I get the episodes one by one, so I don’t know what’s really in store for me. So I was nervous, because, like you said, I can play being the good friend and dancing and blah, blah, blah, jokes. But when it comes down to the dark stuff, how am I going to approach that? The funny part is that there’s not that many moments when you see El Chapo, at least since Season One and Two, going through something dark. And my [approach] was, what do these people love the most? It’s their families and their friends.
And in Season Two you navigate some loss. El Chapo’s friend, El Cochiloco, is killed and it’s a very emotional scene.
Exactly. Even though that was a fictitious death, because that didn’t happen in that way, as part of the show that hit me. It hit me also the whole betrayal of the killing of the wife and the kids of [El Chapo’s friend Héctor Luis] “El Guero” Palma. I mean, that was nuts. I grabbed to those moments, just to be ready. But there’s not that many dark moments. And then you have these amazing, beautiful scenes of El Chapo making handmade tortillas with his mother. That’s amazing!
Yeah, he was sort of a mama’s boy, right?
Very much so. He was a big-time mama’s boy. He definitely saw his mom as everything. And then his lovers — he had many wives, many kids, which I [was] actually amazed they never put in the show, which would have been interesting because he also lost sons to the [drug] conflict. And that’s tough, doesn’t matter if you’re a bad guy or a good guy.
Have you thought about how actual narcos watch Narcos?
I heard of many people in Guadalajara who are the sons or nephews or daughters or Rafael Caro Quintero and all those guys, all those family members have seen the show.
I had this interesting experience reporting the book. I was in northern Mexico interviewing a guy in prison. And he was, like, the boss of the cell block. He controlled everything. He brought me into his cell, where he had air conditioning and a big bed and a TV. And on the TV, he put on Narcos: Mexico.
No way.
Yeah! He started playing the first scene in Narcos: Mexico and telling me which parts are accurate, which parts are inaccurate. It was so crazy.

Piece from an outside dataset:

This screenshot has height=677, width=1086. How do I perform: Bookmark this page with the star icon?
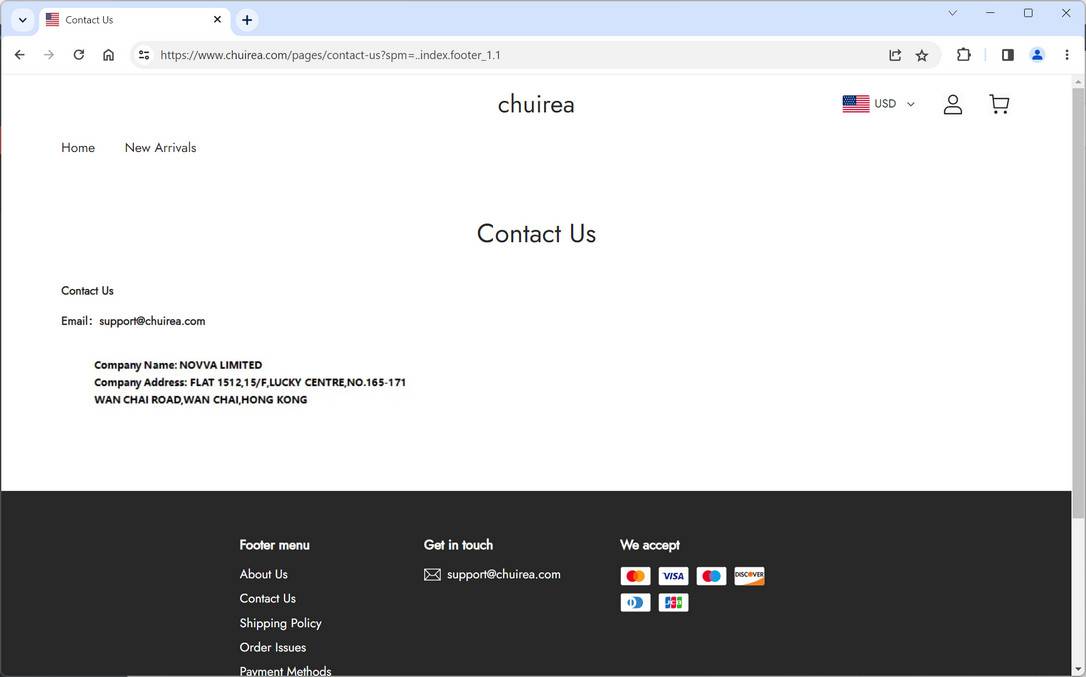click(x=921, y=55)
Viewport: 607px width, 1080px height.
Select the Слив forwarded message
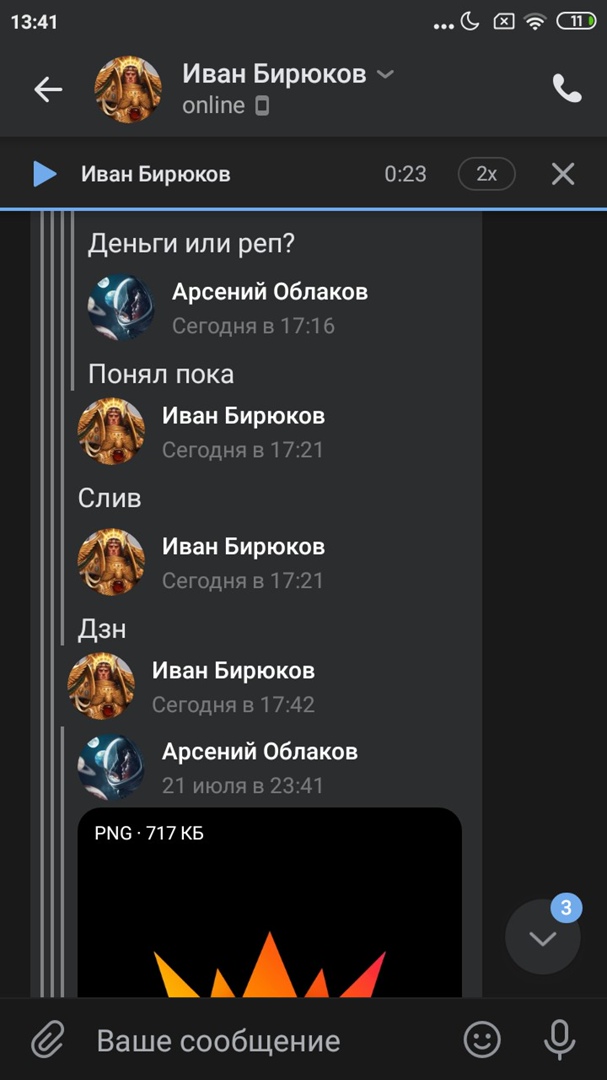click(x=110, y=498)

Who was this guy? Can you not say?
I can’t say his name, but he’s a guy who is very much in that world and has a lot of power in that world. And it was really interesting to hear his take on the TV show.
Oh, man!
It’s sort of like how there’s this stereotype of mafia guys in the U.S. watching The Godfather and The Sopranos to see their life on film. And I think there’s a similar attitude among narcos in Mexico, of being curious how it’s portrayed.

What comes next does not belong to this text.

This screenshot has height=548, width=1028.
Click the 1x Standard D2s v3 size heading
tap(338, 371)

I totally agree with you, and we didn’t want to glorify this, you know? That was an objective for all of us. I think that the idea that they wanted to do is really inform and also entertain. Why? Because it’s a TV show. It’s not a documentary. We’re not going out there to interview, like Sean Penn did. I go to hair and makeup. I learn my lines. This is a produced show. So our glorification is not showing narcos with abs and, and 20 girls, you know, in a Jacuzzi. No, man, we’re showing them as people. And, and that’s what my goal was, to show El Chapo to audiences around the globe.